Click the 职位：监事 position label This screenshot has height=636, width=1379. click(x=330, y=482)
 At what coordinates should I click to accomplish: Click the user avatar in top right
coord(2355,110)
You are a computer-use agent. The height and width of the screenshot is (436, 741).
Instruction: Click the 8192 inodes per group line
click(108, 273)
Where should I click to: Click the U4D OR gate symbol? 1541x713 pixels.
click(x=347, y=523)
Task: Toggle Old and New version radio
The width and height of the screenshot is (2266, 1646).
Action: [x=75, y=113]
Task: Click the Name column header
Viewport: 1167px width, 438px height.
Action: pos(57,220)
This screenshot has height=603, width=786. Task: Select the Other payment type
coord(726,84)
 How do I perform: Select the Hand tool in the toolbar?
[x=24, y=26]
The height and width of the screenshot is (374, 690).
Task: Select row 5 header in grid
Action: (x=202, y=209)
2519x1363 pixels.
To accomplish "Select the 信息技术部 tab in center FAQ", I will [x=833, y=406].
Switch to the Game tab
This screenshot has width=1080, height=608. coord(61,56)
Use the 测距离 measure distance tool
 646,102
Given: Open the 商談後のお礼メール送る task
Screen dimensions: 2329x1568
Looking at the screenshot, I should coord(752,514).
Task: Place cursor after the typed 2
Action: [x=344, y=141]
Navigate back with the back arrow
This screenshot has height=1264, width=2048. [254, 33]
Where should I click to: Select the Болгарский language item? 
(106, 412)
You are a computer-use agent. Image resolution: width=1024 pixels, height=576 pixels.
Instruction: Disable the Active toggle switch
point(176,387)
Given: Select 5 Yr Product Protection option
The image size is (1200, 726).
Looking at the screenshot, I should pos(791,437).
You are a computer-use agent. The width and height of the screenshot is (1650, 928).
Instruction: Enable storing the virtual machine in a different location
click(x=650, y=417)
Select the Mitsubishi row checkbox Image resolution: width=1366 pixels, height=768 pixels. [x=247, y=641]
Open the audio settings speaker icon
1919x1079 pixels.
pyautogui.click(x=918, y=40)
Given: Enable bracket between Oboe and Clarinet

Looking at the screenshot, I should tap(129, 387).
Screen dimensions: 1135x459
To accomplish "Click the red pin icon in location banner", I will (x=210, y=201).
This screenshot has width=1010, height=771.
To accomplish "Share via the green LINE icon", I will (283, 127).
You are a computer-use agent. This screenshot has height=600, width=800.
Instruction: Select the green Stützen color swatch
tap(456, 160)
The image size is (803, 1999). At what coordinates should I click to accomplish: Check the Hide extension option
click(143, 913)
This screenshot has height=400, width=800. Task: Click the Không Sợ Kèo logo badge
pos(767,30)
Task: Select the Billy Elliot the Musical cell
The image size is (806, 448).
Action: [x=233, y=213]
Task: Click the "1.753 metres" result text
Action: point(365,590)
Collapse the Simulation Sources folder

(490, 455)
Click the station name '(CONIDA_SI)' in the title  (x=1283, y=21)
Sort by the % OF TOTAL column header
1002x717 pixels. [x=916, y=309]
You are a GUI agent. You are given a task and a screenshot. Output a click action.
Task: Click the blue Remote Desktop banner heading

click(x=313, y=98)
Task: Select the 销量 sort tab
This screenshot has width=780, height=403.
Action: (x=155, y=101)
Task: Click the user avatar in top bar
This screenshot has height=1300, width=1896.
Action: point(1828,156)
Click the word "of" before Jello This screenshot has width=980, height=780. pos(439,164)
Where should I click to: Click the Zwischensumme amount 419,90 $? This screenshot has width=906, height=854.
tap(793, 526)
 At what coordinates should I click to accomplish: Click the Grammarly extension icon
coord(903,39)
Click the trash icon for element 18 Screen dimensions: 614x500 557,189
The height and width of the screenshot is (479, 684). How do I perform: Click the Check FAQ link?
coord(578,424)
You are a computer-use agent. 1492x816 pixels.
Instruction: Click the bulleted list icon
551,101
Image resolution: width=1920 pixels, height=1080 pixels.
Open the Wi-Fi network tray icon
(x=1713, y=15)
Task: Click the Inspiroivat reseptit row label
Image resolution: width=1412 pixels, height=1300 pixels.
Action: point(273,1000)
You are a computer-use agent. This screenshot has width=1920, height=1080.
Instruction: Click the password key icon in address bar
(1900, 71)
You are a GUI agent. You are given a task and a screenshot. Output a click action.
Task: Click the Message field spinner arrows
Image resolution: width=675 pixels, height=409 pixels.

------------------------------------------------------------------------

Return every line of the entries above that contains the word "banner".

> [ANSWER IN FULL]:
To accomplish "Click the red pin icon in location banner", I will (x=210, y=201).
Task: Click the blue Remote Desktop banner heading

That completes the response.